== TASK TO CARRY OUT ==
Edit the records from the line containing "The height and width of the screenshot is (714, 1568)." through the end of the records, inclusive, replacing "Confirm" with "Approve" and leaving everything else unchanged. Leave the pictures out of your answer.
***** EXERCISE DATA *****
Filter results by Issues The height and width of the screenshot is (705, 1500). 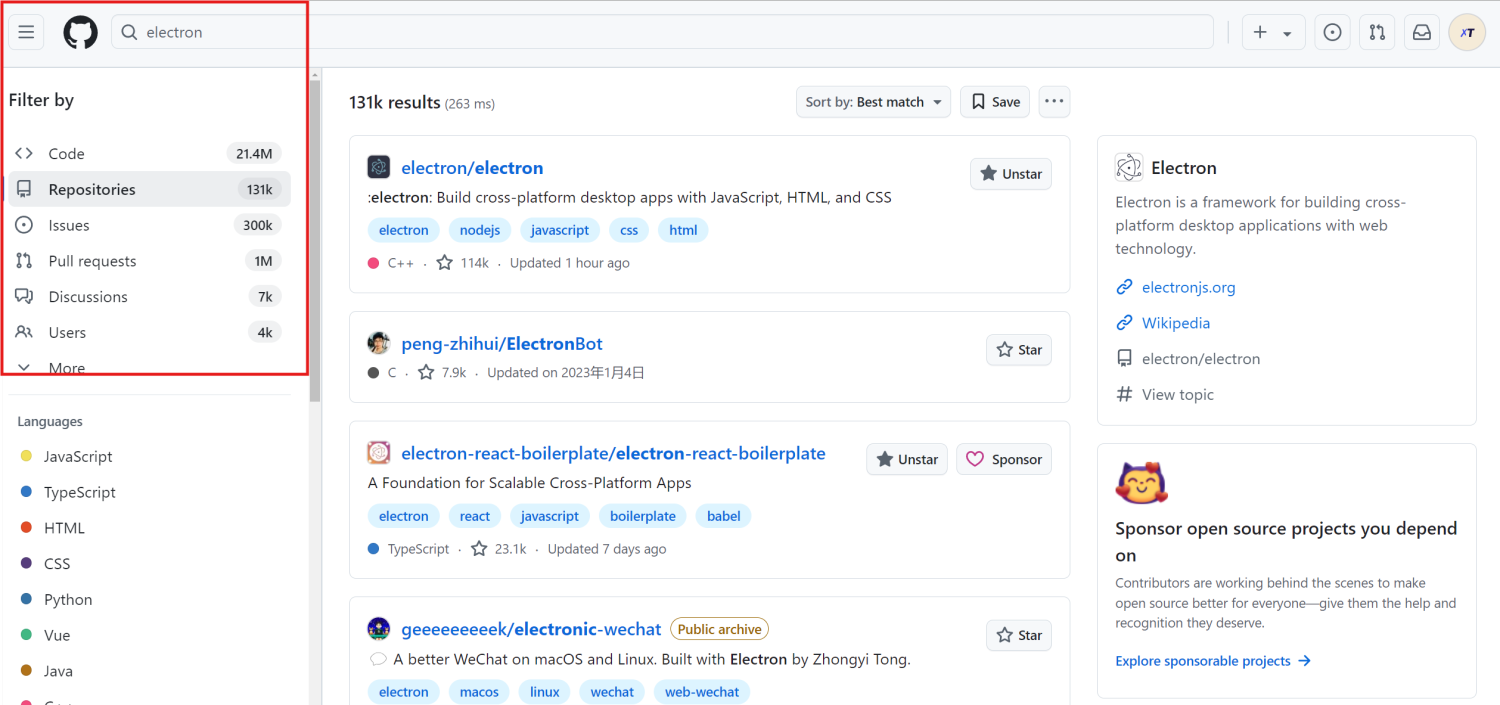(x=69, y=225)
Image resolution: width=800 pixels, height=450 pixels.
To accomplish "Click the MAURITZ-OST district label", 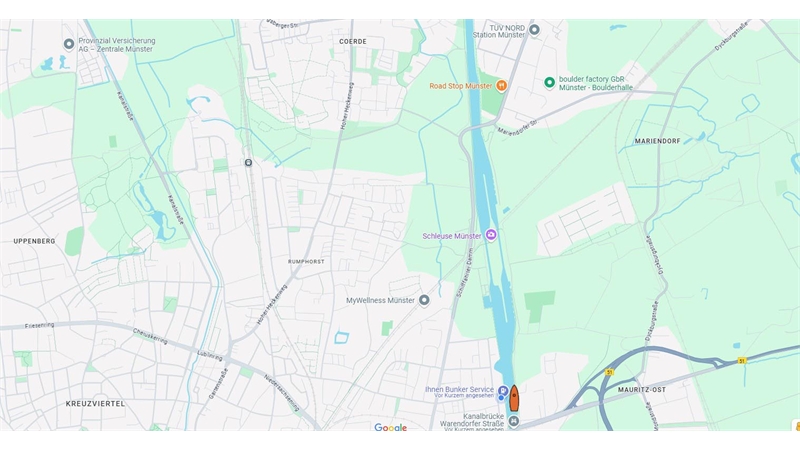I will pos(642,389).
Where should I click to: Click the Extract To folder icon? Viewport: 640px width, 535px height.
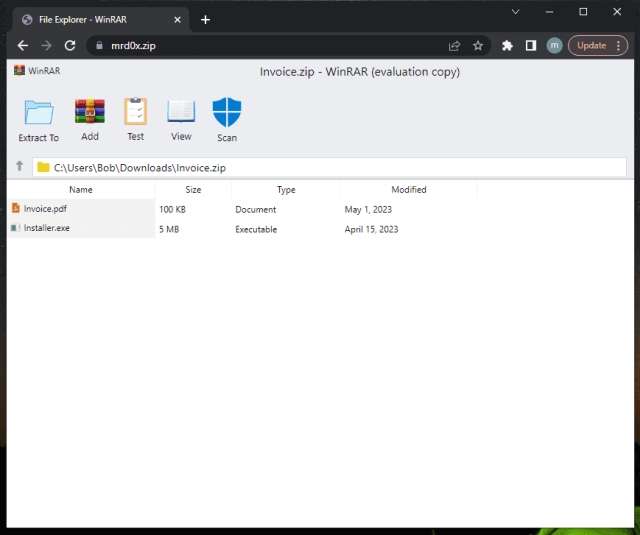coord(38,112)
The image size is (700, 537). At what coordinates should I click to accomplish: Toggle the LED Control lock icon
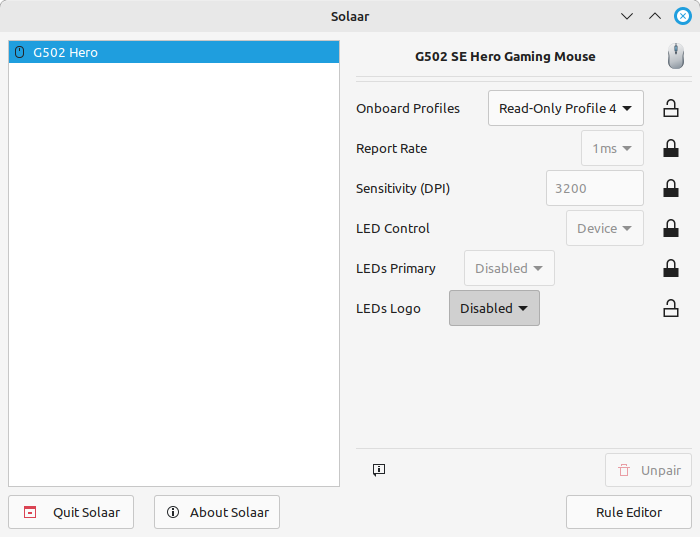click(x=671, y=228)
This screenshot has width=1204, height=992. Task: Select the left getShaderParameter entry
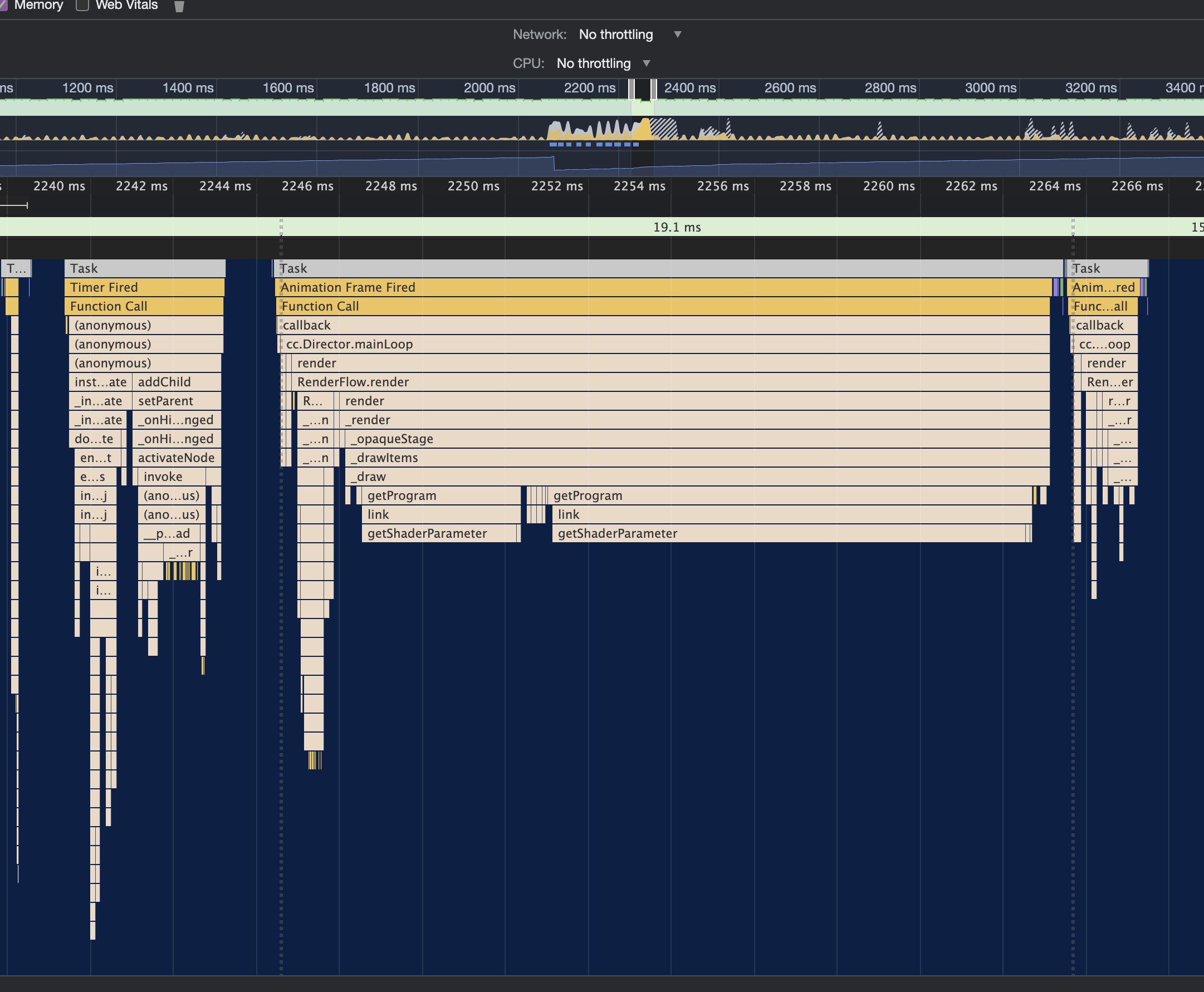pos(439,533)
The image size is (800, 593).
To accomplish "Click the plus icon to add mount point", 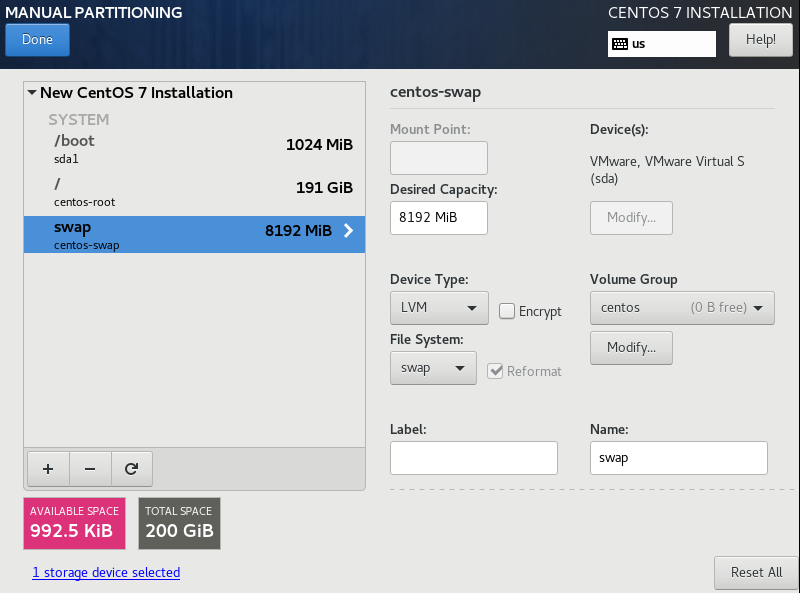I will click(48, 467).
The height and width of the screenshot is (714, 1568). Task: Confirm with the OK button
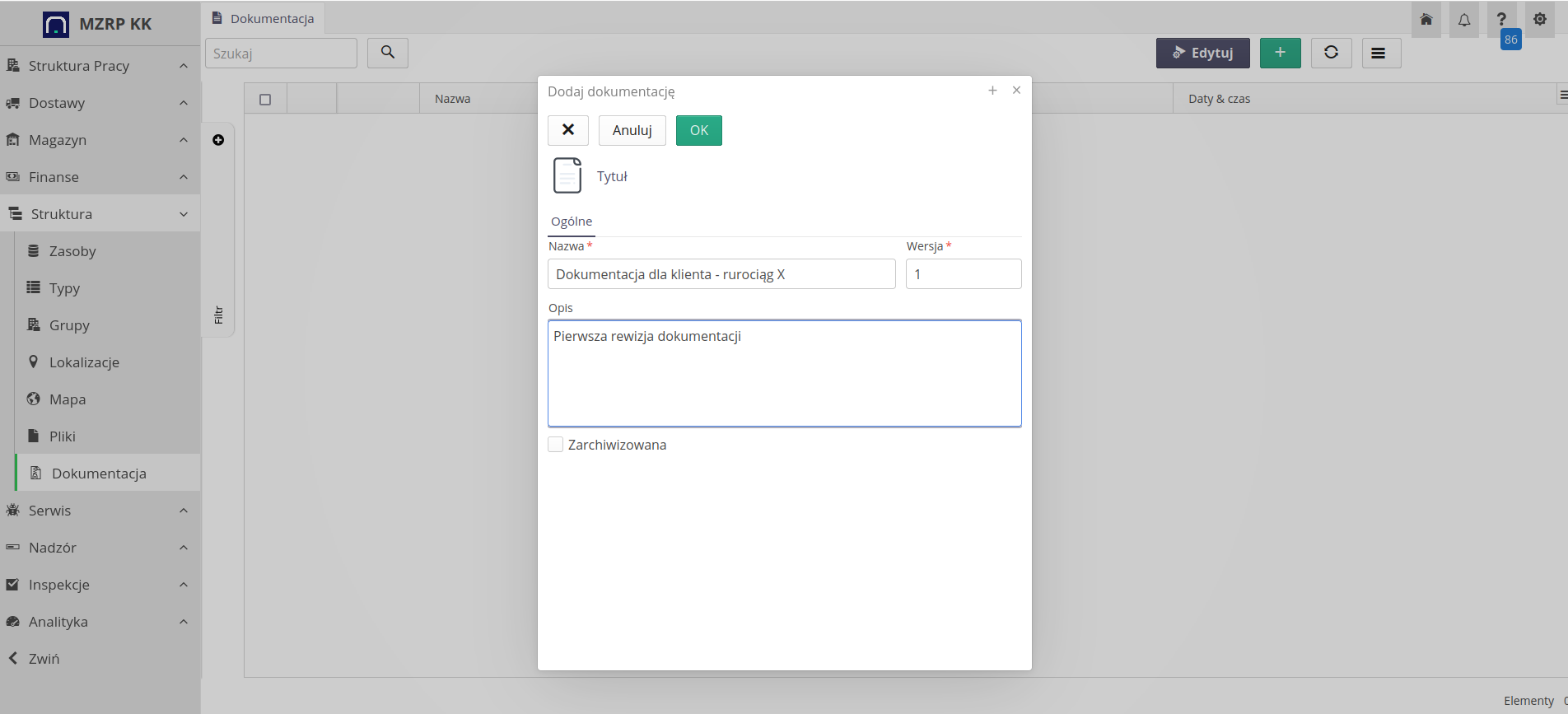698,130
*****
== ANSWER TO THIS EXERCISE ==
The height and width of the screenshot is (714, 1568). Task: Approve with the OK button
698,130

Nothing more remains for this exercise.